● **WHAT TO WORK ON**: Copy the lines below word for word, leaving out the pictures.

● **PROVIDED INFORMATION**:
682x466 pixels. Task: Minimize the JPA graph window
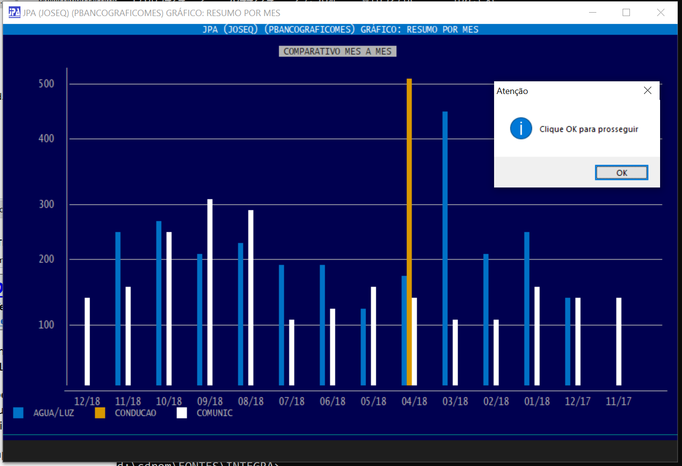592,13
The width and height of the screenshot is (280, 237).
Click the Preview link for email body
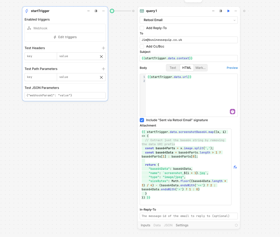[232, 68]
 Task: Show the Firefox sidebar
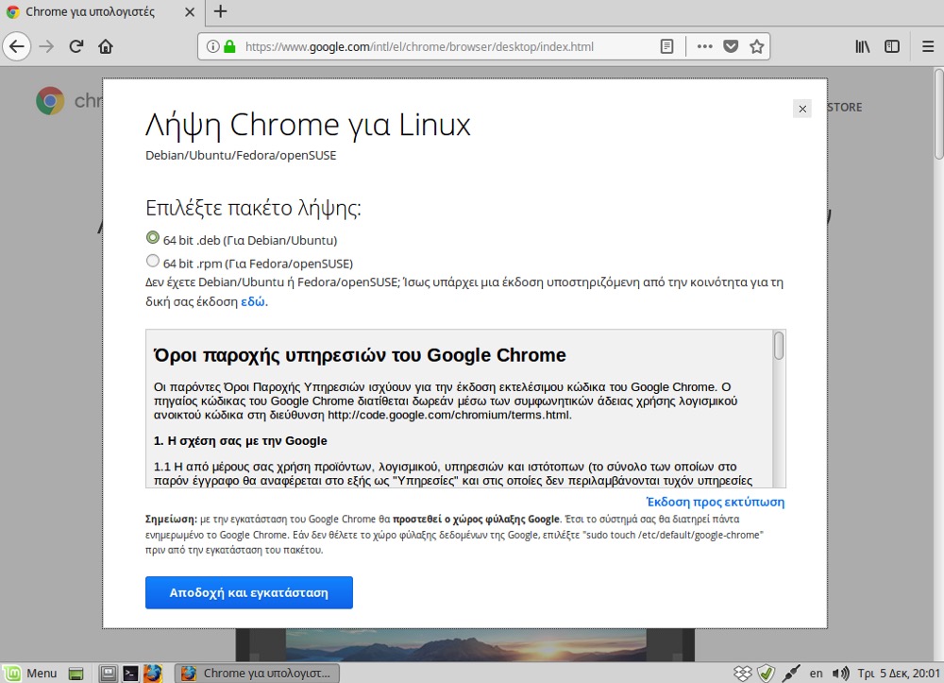pos(892,46)
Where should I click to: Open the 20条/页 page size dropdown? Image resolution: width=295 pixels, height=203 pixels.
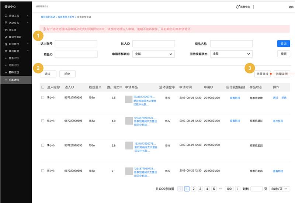280,189
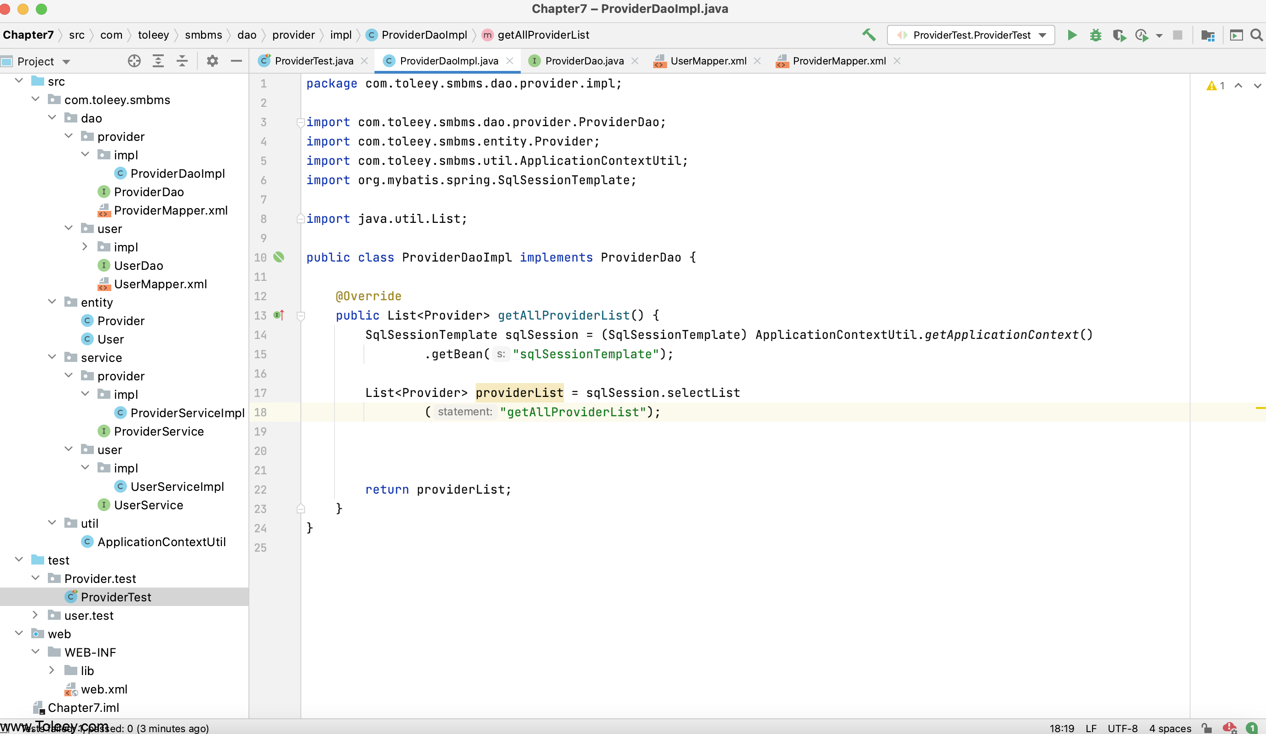Open Project panel gear settings
The image size is (1266, 734).
[213, 61]
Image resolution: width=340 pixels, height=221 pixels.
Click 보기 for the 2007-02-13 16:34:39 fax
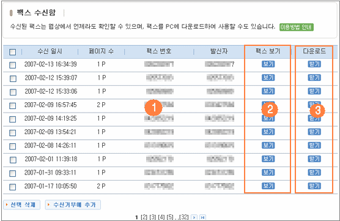click(x=268, y=64)
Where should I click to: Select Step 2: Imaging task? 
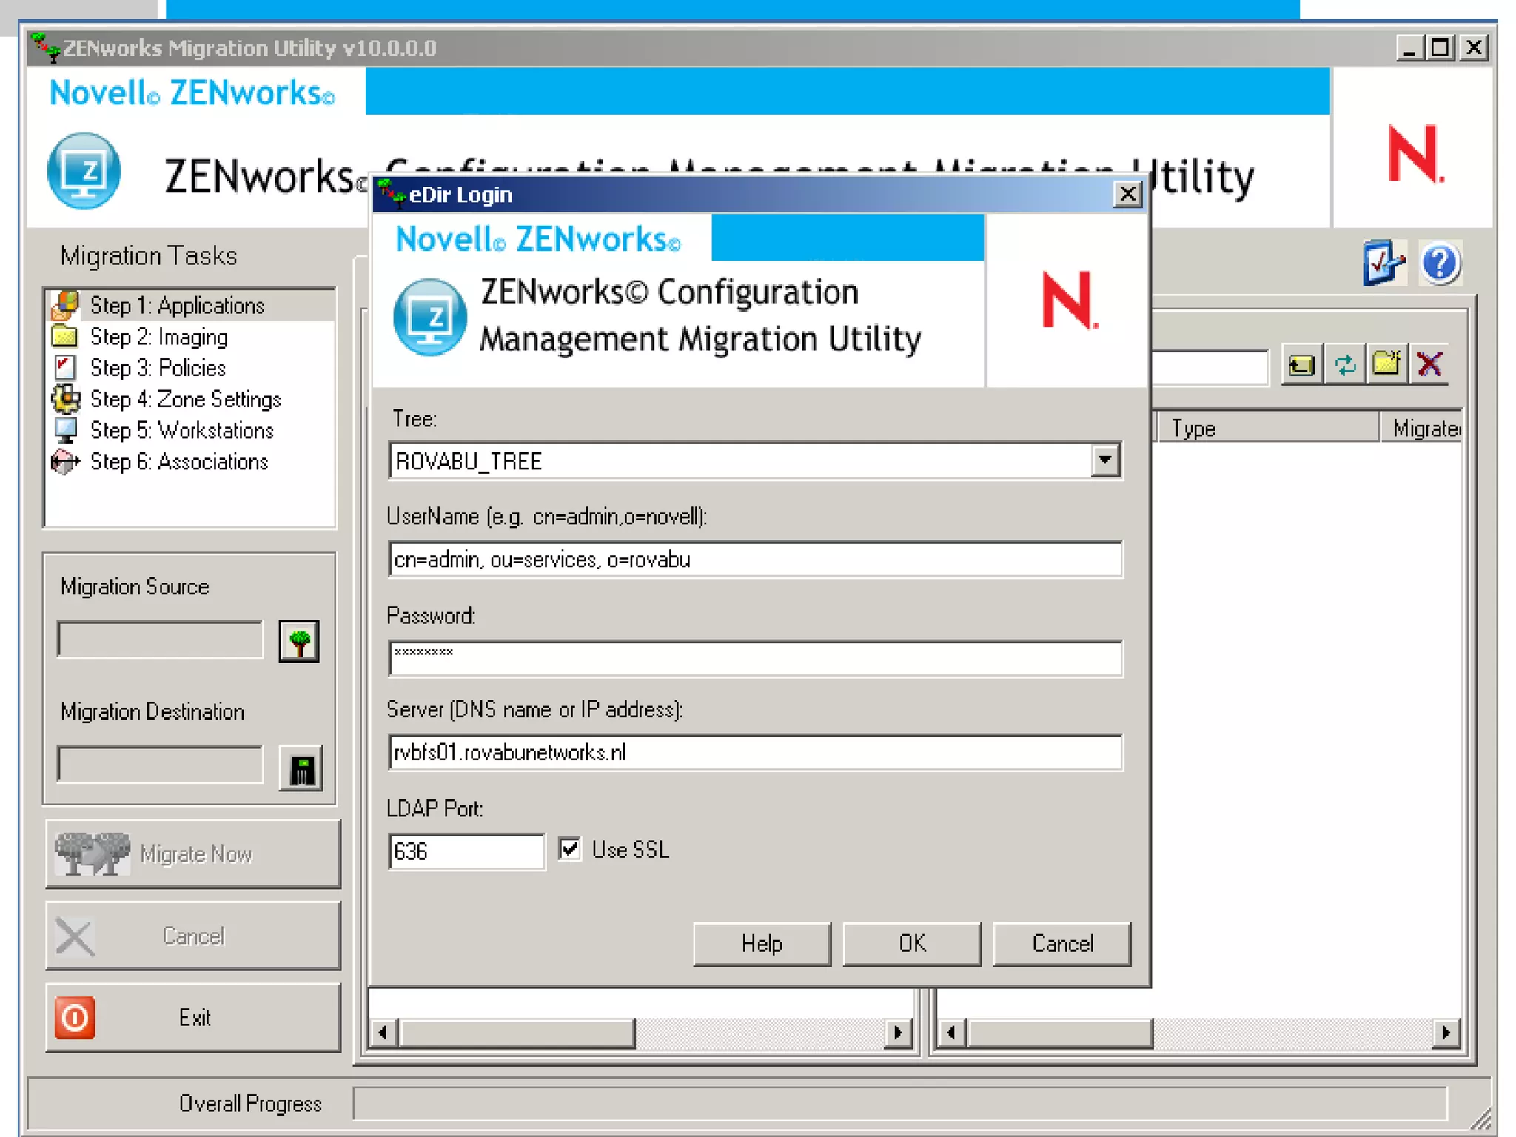point(158,338)
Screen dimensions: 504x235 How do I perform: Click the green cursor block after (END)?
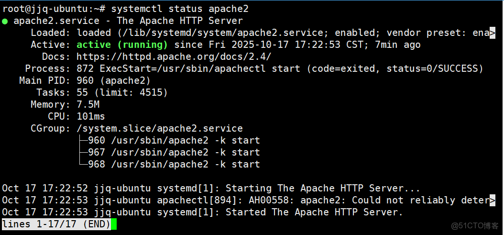tap(114, 224)
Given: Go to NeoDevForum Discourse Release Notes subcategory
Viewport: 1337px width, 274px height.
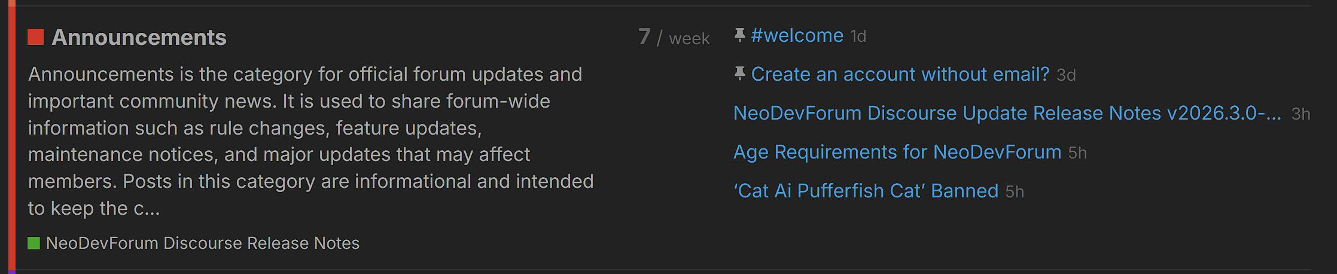Looking at the screenshot, I should tap(202, 243).
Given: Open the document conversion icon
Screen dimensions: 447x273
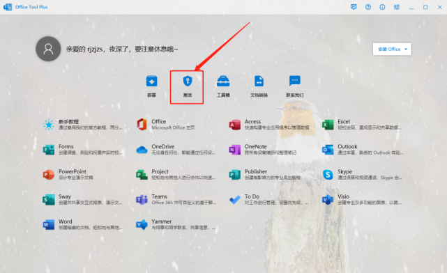Looking at the screenshot, I should [x=259, y=81].
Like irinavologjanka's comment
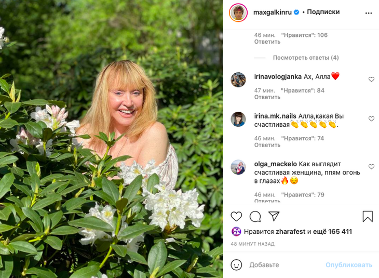379x278 pixels. tap(371, 80)
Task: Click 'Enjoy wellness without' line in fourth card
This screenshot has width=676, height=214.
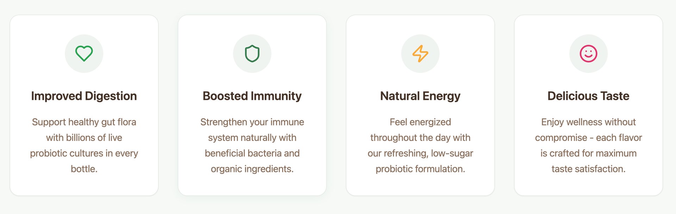Action: (589, 122)
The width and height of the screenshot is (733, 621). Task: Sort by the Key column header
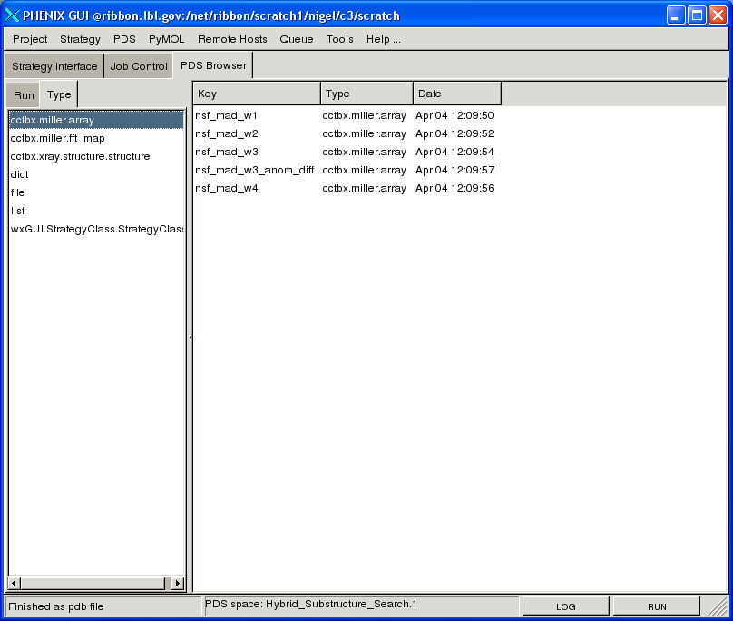pos(256,94)
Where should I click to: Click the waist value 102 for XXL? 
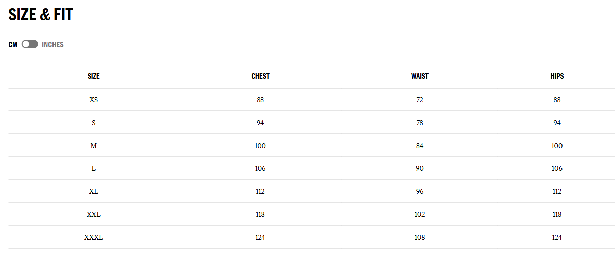(420, 214)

● **TASK OUTPUT**:
682x466 pixels. Task: Minimize the JPA graph window
592,13
The width and height of the screenshot is (280, 237).
Click the Preview link for email body
[232, 68]
 Task: Show the Firefox sidebar
pos(892,46)
Where should I click to: Open the 20条/页 page size dropdown? Image resolution: width=295 pixels, height=203 pixels.
280,189
Open Project panel gear settings
The image size is (1266, 734).
[213, 61]
Image resolution: width=340 pixels, height=221 pixels.
Click 보기 for the 2007-02-13 16:34:39 fax
click(x=268, y=64)
Where should I click to: Select Step 2: Imaging task? 
point(158,338)
Screen dimensions: 504x235 How do I perform: Click the green cursor block after (END)?
tap(114, 224)
Given: Go to NeoDevForum Discourse Release Notes subcategory
Viewport: 1337px width, 274px height.
Looking at the screenshot, I should tap(202, 243).
Given: Open the document conversion icon
Screen dimensions: 447x273
Looking at the screenshot, I should [x=259, y=81].
Like irinavologjanka's comment
379x278 pixels. tap(371, 80)
Task: Click 'Enjoy wellness without' line in fourth card
This screenshot has width=676, height=214.
Action: (589, 122)
The width and height of the screenshot is (733, 621). Task: Sort by the Key column header
pos(256,94)
Where should I click to: Click the waist value 102 for XXL? 
(420, 214)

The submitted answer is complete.